Exercise description: Print everything from the line containing "The width and height of the screenshot is (1468, 741)." down to the line containing "Looking at the screenshot, I should (463, 448).", both included, exactly as they stand.

Supplied entries:
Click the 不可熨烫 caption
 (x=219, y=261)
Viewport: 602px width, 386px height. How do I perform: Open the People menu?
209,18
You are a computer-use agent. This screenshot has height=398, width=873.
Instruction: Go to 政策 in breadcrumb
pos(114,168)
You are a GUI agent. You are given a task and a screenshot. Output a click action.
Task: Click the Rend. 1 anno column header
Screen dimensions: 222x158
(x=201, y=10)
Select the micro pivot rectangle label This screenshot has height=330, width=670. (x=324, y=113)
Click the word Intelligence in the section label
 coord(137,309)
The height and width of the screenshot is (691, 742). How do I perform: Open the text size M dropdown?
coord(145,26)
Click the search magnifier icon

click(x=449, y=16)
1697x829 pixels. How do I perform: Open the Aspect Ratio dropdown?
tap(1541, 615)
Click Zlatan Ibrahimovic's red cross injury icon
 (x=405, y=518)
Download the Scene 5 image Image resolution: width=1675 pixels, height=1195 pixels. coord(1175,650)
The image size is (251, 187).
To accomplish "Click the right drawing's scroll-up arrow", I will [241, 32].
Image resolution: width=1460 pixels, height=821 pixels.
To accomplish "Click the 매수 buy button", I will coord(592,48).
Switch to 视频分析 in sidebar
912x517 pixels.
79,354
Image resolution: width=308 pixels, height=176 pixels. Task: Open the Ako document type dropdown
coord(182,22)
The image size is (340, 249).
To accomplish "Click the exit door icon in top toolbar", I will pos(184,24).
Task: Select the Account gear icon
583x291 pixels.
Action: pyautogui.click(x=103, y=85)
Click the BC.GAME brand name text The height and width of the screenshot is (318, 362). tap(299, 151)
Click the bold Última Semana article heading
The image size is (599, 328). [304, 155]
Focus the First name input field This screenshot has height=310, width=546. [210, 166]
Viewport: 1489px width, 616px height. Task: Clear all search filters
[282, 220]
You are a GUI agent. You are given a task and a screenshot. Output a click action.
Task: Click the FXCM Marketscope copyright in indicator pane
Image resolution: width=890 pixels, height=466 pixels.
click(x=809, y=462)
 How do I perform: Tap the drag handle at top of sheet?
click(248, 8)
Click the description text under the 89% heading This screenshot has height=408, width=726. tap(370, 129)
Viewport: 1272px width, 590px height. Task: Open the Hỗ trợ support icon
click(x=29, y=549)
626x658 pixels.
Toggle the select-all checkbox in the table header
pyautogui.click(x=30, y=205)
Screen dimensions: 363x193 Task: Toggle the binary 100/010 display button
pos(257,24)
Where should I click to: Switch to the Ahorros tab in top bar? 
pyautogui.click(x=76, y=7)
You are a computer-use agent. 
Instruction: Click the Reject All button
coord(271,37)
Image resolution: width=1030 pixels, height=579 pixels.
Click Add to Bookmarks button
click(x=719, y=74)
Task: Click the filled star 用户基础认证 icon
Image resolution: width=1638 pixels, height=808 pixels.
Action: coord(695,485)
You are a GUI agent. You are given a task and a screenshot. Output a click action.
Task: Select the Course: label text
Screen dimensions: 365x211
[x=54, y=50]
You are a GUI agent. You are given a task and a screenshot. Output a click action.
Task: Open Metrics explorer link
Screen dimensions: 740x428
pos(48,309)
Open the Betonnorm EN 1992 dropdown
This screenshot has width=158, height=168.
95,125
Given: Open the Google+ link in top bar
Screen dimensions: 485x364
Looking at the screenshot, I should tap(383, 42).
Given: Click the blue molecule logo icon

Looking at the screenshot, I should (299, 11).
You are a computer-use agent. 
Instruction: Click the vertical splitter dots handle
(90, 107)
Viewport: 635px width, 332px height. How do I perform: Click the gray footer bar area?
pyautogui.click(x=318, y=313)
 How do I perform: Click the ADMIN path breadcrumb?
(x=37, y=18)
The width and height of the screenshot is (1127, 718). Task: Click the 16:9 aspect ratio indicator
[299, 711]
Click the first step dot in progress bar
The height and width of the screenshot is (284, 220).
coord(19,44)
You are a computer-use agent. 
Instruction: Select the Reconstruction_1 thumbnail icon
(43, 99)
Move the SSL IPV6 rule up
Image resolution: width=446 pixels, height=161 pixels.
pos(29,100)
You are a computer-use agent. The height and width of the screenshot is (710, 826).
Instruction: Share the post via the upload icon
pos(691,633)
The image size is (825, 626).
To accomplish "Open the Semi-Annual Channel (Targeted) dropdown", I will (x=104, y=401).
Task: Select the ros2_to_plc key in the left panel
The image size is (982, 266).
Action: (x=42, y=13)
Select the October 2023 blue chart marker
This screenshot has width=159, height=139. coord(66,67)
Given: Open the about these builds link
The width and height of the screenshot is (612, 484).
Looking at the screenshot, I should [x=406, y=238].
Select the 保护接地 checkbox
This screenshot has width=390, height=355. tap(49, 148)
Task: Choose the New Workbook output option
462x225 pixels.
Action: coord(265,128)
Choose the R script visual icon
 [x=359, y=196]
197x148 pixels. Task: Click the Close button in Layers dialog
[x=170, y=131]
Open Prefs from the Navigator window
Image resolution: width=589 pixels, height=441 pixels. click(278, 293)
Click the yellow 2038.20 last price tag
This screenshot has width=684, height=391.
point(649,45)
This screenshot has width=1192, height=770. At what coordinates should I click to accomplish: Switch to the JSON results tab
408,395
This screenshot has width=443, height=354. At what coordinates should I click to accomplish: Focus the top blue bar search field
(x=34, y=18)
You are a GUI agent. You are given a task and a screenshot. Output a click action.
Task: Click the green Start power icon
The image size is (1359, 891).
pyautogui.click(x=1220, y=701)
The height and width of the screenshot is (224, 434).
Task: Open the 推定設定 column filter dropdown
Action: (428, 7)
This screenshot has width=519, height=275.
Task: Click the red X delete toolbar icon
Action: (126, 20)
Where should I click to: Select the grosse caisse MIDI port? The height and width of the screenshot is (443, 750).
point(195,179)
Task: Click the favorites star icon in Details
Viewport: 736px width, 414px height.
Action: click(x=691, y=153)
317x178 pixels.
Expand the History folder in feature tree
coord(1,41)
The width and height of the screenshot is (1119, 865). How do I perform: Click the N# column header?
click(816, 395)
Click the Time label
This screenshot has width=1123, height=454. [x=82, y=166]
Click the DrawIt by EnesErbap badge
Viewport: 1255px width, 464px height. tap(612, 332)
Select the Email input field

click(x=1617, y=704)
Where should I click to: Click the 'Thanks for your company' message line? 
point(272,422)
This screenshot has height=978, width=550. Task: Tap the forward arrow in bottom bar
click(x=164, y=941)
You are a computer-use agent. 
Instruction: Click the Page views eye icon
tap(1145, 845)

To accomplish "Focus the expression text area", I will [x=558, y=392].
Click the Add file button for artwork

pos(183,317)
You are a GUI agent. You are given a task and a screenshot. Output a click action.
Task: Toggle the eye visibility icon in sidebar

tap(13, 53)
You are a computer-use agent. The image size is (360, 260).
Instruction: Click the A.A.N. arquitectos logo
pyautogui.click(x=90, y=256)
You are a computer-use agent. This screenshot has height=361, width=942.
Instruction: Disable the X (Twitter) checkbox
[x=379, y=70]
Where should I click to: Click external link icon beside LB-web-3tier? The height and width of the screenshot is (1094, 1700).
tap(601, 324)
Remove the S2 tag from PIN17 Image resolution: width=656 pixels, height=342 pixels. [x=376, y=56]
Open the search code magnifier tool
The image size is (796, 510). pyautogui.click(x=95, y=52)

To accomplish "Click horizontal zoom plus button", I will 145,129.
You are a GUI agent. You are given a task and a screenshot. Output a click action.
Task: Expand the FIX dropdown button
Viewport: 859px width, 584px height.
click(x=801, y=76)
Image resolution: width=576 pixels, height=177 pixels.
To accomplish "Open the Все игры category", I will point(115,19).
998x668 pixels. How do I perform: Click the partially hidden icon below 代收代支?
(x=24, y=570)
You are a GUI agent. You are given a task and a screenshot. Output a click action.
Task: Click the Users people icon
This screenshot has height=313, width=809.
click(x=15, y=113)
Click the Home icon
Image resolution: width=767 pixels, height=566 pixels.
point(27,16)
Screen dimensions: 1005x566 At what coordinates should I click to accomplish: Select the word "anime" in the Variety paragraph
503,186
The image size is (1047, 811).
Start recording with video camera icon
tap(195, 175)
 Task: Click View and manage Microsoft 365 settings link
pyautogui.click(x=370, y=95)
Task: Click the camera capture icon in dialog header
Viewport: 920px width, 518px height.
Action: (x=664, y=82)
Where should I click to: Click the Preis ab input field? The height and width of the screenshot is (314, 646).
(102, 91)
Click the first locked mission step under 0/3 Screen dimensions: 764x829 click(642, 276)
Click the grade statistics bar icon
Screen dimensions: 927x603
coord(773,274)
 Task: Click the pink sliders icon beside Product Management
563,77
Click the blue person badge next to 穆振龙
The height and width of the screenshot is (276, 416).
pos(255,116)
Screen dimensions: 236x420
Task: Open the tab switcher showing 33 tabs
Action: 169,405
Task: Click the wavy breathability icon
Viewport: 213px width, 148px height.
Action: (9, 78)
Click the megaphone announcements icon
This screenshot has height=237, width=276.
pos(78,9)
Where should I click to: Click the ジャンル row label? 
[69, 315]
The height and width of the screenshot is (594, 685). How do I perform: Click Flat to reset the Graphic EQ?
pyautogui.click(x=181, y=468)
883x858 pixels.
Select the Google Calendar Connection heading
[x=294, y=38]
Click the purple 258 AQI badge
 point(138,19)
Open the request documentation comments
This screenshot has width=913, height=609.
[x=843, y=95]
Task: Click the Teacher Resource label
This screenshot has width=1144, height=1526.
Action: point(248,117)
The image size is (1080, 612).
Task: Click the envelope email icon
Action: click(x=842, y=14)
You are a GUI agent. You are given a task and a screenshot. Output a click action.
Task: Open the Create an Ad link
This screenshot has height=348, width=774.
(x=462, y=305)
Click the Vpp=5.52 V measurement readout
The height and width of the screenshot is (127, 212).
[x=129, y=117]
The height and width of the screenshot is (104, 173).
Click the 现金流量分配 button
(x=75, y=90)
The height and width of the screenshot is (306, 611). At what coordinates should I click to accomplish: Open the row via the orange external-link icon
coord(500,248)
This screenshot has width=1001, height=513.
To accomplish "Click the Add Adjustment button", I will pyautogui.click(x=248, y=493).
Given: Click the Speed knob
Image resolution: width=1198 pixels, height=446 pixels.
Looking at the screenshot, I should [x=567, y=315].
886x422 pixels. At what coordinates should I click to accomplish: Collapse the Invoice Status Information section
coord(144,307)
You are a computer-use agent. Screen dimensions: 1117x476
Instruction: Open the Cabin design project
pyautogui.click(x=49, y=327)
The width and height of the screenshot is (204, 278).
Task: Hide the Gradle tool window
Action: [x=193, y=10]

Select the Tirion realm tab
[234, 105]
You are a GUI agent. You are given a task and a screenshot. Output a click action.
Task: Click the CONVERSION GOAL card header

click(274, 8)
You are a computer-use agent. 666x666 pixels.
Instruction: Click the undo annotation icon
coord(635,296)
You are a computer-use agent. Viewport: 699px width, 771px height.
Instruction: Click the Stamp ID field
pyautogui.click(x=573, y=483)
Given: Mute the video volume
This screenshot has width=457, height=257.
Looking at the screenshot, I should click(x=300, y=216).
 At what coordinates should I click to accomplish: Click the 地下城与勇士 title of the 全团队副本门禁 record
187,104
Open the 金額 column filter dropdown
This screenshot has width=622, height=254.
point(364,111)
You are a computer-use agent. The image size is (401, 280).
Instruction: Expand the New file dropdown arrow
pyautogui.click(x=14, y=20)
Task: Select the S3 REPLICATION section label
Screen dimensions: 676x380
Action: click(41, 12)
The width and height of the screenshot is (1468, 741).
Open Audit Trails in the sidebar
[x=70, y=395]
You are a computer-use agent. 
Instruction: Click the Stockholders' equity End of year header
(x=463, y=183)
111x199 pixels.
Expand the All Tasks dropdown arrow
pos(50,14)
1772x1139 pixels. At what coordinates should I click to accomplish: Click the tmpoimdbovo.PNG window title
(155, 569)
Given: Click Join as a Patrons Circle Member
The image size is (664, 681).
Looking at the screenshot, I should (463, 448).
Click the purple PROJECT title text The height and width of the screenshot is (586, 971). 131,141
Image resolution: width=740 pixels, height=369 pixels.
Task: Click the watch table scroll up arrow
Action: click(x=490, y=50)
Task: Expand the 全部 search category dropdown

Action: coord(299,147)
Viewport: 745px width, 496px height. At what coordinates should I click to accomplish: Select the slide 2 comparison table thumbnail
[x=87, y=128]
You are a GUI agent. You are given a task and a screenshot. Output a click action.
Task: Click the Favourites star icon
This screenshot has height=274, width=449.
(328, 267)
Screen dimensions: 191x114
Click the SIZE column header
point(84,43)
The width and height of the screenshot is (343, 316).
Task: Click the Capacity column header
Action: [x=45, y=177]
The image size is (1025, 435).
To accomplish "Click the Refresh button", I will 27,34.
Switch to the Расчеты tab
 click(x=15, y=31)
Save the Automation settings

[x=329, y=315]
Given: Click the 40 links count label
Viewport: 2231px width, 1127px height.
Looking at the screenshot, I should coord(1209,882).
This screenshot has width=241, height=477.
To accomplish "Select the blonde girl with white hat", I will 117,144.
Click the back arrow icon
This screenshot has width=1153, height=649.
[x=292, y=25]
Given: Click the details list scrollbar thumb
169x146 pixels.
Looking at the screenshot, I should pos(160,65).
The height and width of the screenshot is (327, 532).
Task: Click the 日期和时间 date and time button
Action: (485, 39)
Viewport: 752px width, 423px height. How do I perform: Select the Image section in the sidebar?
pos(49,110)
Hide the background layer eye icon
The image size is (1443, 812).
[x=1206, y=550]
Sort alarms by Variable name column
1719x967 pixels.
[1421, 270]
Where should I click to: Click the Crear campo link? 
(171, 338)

Solution to the exercise:
The width and height of the screenshot is (1468, 741).
Open Audit Trails in the sidebar
[x=70, y=395]
You are a computer-use agent. 
Instruction: Click the Stockholders' equity End of year header
(x=463, y=183)
111x199 pixels.
Expand the All Tasks dropdown arrow
pos(50,14)
1772x1139 pixels. At what coordinates should I click to accomplish: Click the tmpoimdbovo.PNG window title
(155, 569)
Given: Click Join as a Patrons Circle Member
The image size is (664, 681).
Looking at the screenshot, I should (463, 448).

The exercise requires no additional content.